Although earlier Proterozoic and Archean events are not the primary focus of this study, and uncertainties this far back are large, we observe long branches leading to the Eukarya/Archaea split, followed by a radiation of extant Eukarya/Archaea (V-type ATPases) and Eubacteria (F-type ATPases) around 2,000–2,500 Mya. Because the rise in molecular oxygen in the atmosphere occurred around the same time, it is tempting to speculate that this synchronized radiation of extant life across all three kingdoms was somehow facilitated by the GOE and that all extant life-forms are the descendants of lineages that most successfully adapted to the changing biogeochemistry in ocean surfaces.
Dating Symbiosis Events: Ef-Tu.
Because there may be inherent biases between particular markers used for any phylogenetic analysis, we extended our cross-calibration study to Ef-Tu because of its similar evolutionary history to ATPases, which allows for cross-calibration. Bacterial Ef-Tu and its eukaryotic/archaeal homolog, translation elongation factor 1α (EF-1α), allow for entry of aminoacyl tRNAs into the ribosome, and thus are considered conserved, slowly evolving proteins, decreasing the chance of saturation and high rate variability. The dates estimated from the Ef-Tu chronogram were similar to the dates attained from the ATPase analysis: 1,188 Mya for plastid endosymbiosis and1,196 Mya for mitochondrial endosymbiosis (Table 1; SI Appendix, Fig. S10). Estimations of deeper nodes such as the split between Archaea and Eukarya (1,528 Mya) differed from the ATPase results by almost 800 Mya. This is not surprising, as many of these nodes may inherently be difficult to estimate because of the lack of signal from a saturation of amino acid substitutions (20).
Conclusion
Cross-calibration and cross-bracing, using duplication or endosymbiosis events, provide useful advantages compared with conventional molecular dating. First, they increase the sampling and sequence data used, which improves accuracy of the dating of internal nodes (41, 42). Second, by increasing the number of sequences that are cross-calibrated, they decrease the chance of artifacts being introduced by underestimated rate variation. Just as there are multiple calibration points for a given divergence event, a divergence event will be estimated multiple times on the tree. Third, the increase in calibration points allows for the use of more well-accepted calibration points closer to the tips of the tree, rather than relying on older and more contentious microscopic, Precambrian fossils.
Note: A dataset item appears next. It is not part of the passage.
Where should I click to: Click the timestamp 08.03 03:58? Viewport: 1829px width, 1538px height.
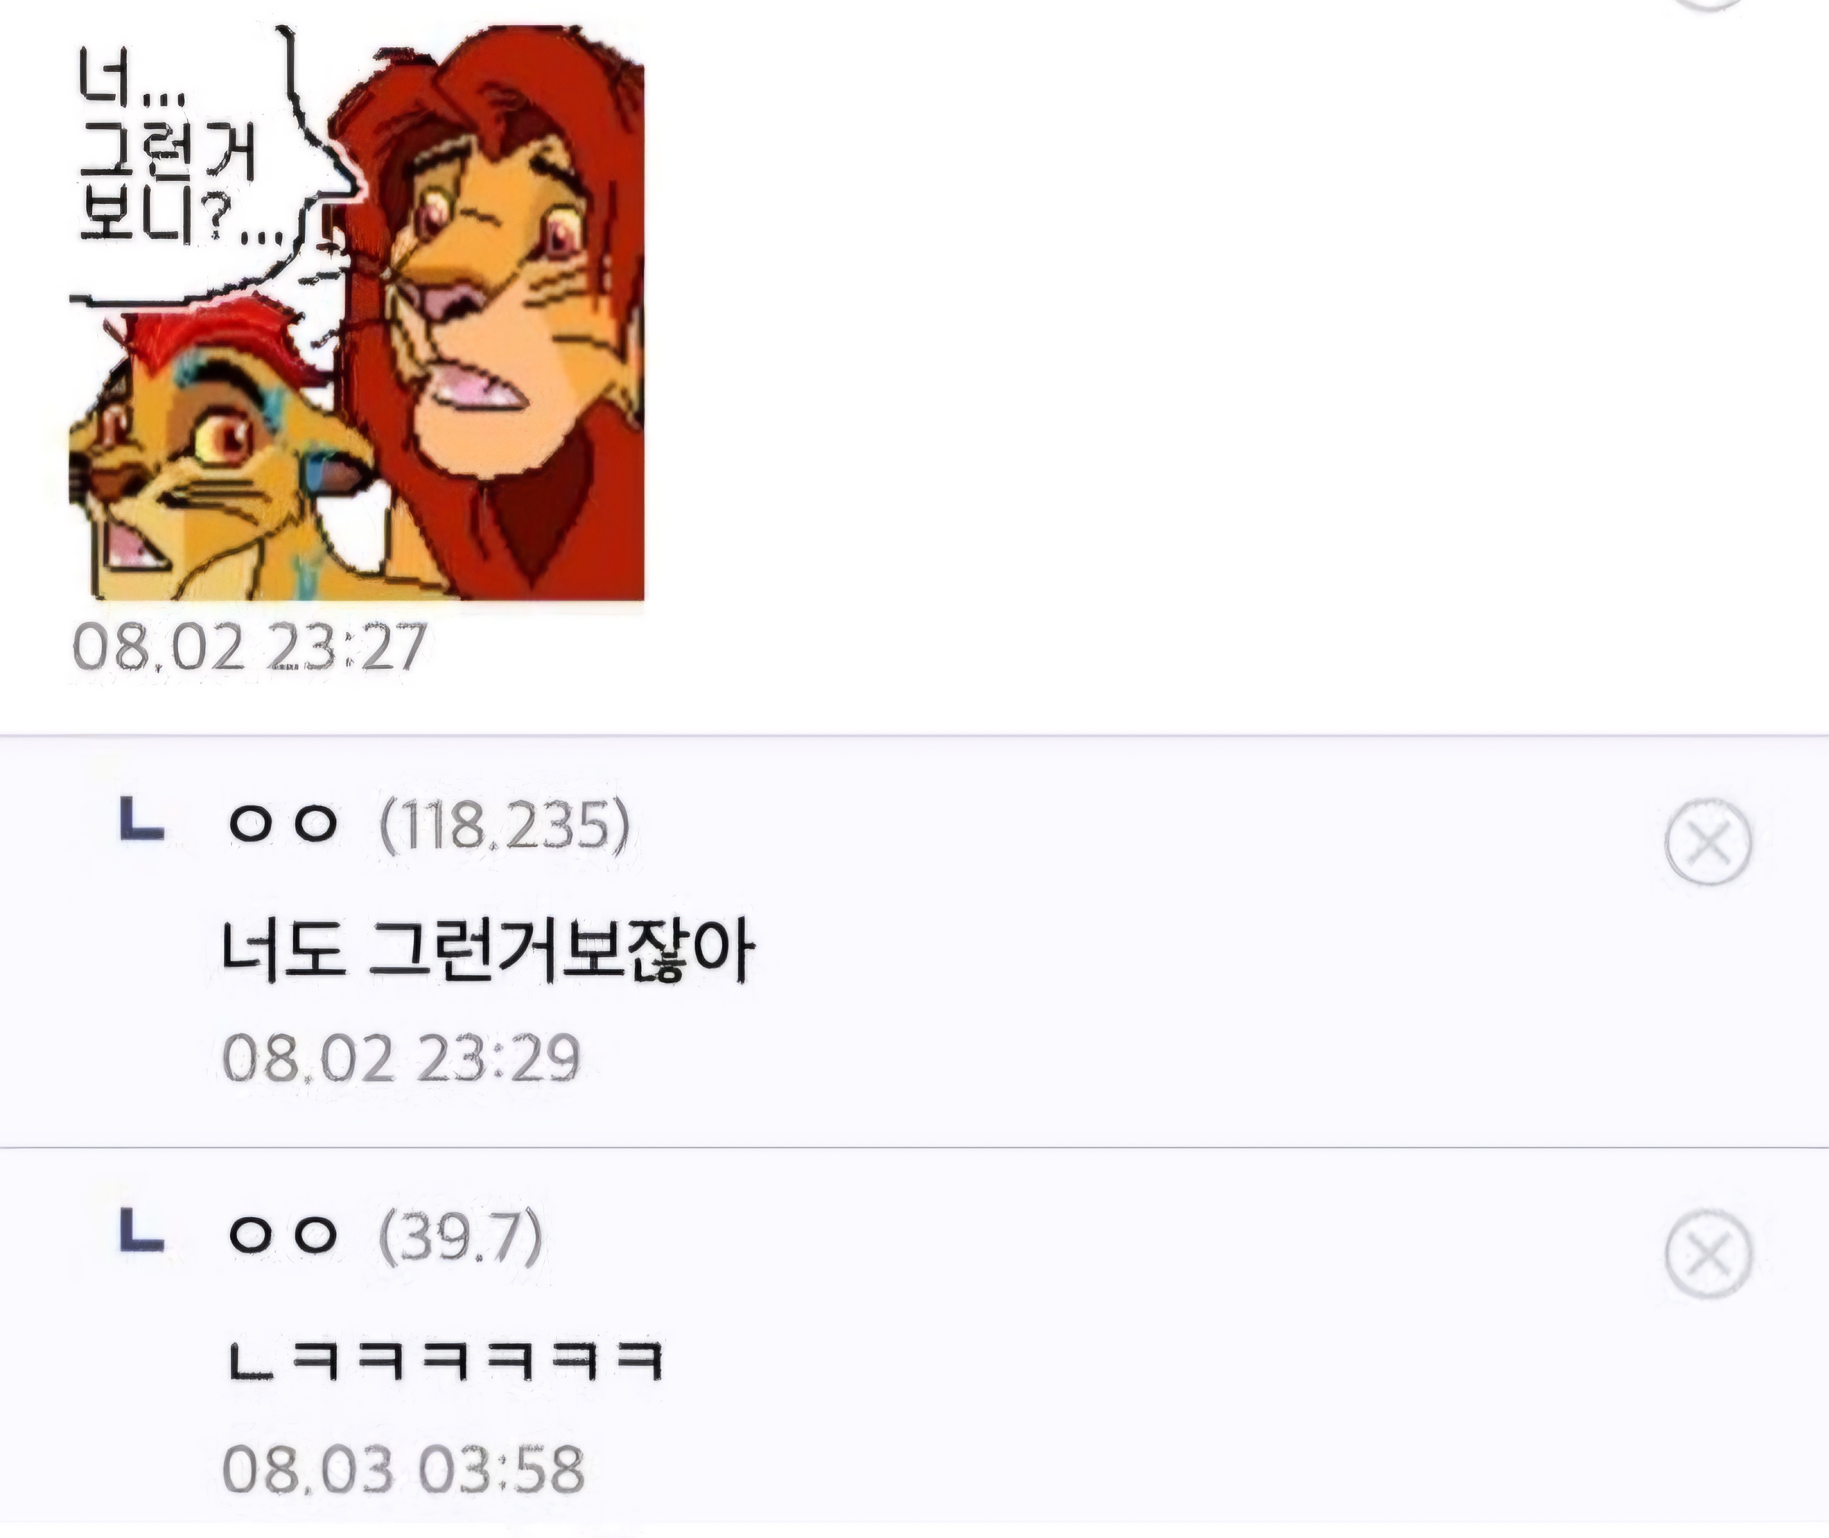[403, 1469]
The flexibility of the BEAST XML input allows unconventional strategies such as ours to be used. However, the cross-bracing technique could be improved. Future efforts should develop algorithms that redesign the MCMC tree search such that nodes with linked dates can be specified and linked nodes can be allowed to share identical dates during sampling. This should eliminate all or most of the need for longer runs to account for increased autocorrelation in the posterior sample. The cross-bracing strategy might also improve inference in another way: nodes with dates that are unknown, but that represent the same event, could be linked, as we have done here for calibration nodes. For example, the nodes representing the divergence of the chloroplasts should have the same or nearly the same date between the α- and β- subunit gene trees, instead of two individually estimated dates. Further refinements could include linking rates for genes when they are inhabiting the same species, which would avoid the assumption, made here by necessity, that rates and rate variation are independent across the tree.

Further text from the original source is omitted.